Assessing how alcohol affects the adolescent brain

Addiction to alcohol can begin at any age. In 2013 researchers led by Monica Luciana reported that the brains of adolescents who began drinking developed differently from those who didn’t. Compared to those who refrained, the cerebral cortices of those who began drinking showed greater thinning in some parts and blunted development of white matter in others.

Now Luciana, professor and chair of the University of Minnesota Department of Psychology, is part of the NIH-funded ABCD (Adolescent Brain Cognitive Development) consortium. ABCD is following 11,500 children for at least five years, starting at age 9 or 10, with a long-range goal of finding strategies for preventing and treating substance abuse. 

Luciana and a departmental colleague—U Regents Professor William Iacono—head the “twin hub” of the study, examining 600 of the children.

“Two-thirds of our participants are fraternal or identical twins,” says Luciana.

Twins tell the tale

Twins are ideal subjects for studying the effects of genetics versus environmental factors that influence adolescents’ responses to alcohol and other drugs.

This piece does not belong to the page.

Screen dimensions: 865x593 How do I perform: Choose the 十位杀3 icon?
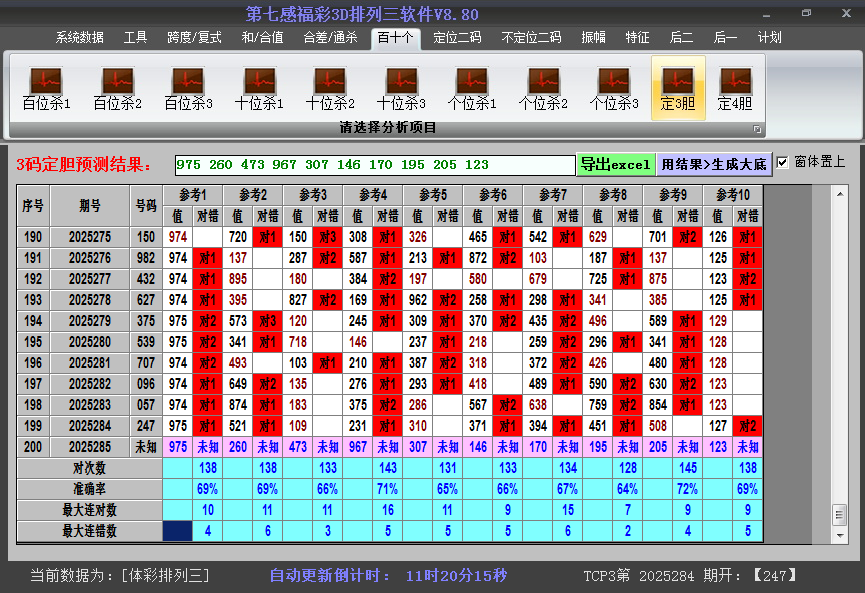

For example, suppose identical twins, which share the same genes, both had propensities for thrill-seeking or risk-taking behavior.

“If these tendencies have effects on the brain, both twins’ brains will show those effects relative to others who are not risk-takers,” says Luciana. “However, if one twin should drink more than the other and if even moderate alcohol use is toxic to developing adolescent brains, the twin who drinks more will show alcohol-induced brain changes above and beyond what’s seen just from the risk-taking tendency.”

If either of these scenarios should occur, it would allow researchers to disentangle how these two important factors affect the brain: a genetic risk-taking tendency and the behavior of drinking alcohol.